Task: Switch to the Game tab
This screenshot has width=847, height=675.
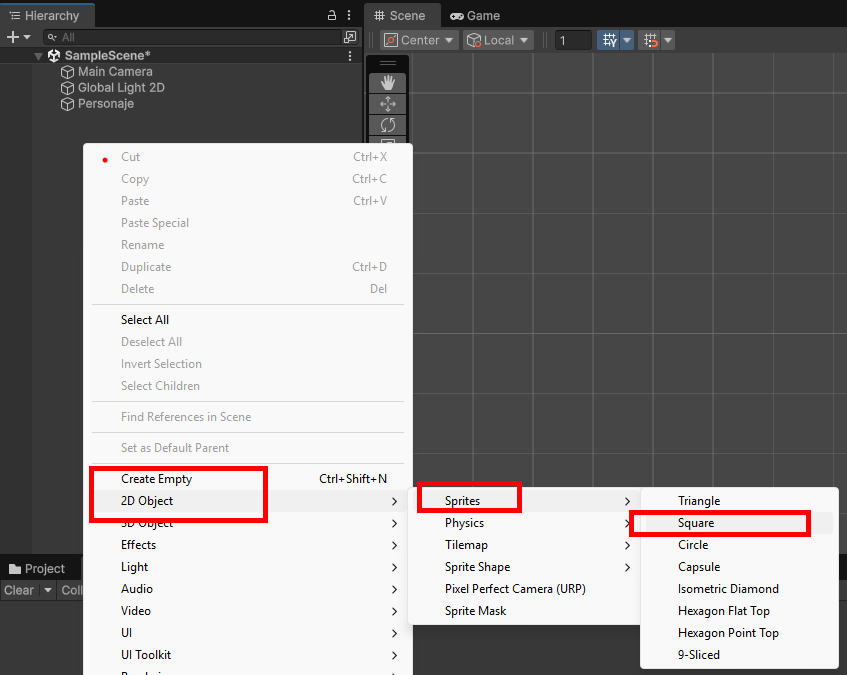Action: click(475, 16)
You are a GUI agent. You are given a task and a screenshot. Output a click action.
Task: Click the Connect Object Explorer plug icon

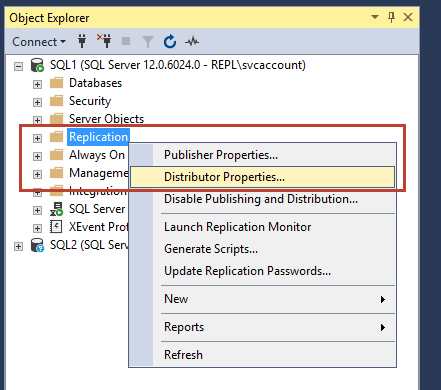[82, 41]
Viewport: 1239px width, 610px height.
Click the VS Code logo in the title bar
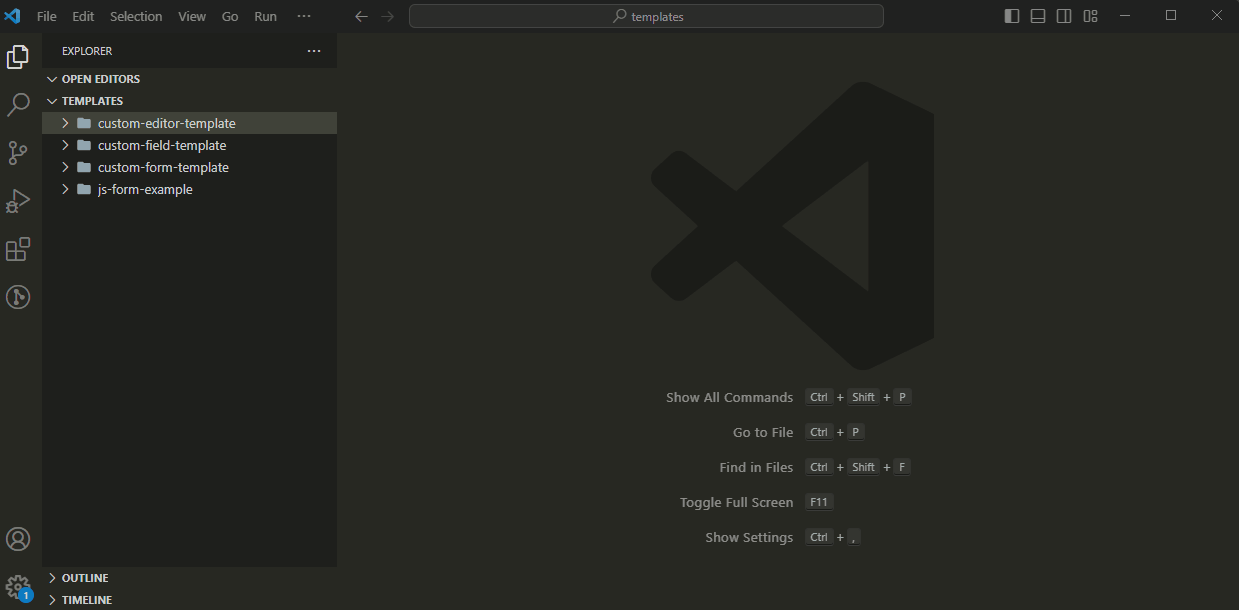tap(13, 15)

Exercise goal
Give these records as a JSON list of strings, one string per line and no entries for blank lines. Omit the pictures.

Exercise response
[
  "Task: Switch to the Game tab",
  "This screenshot has width=847, height=675.",
  "Action: click(475, 16)",
  "You are a GUI agent. You are given a task and a screenshot. Output a click action.",
  "Task: Click the Connect Object Explorer plug icon",
  "[82, 41]",
  "Viewport: 1239px width, 610px height.",
  "Click the VS Code logo in the title bar",
  "tap(13, 15)"
]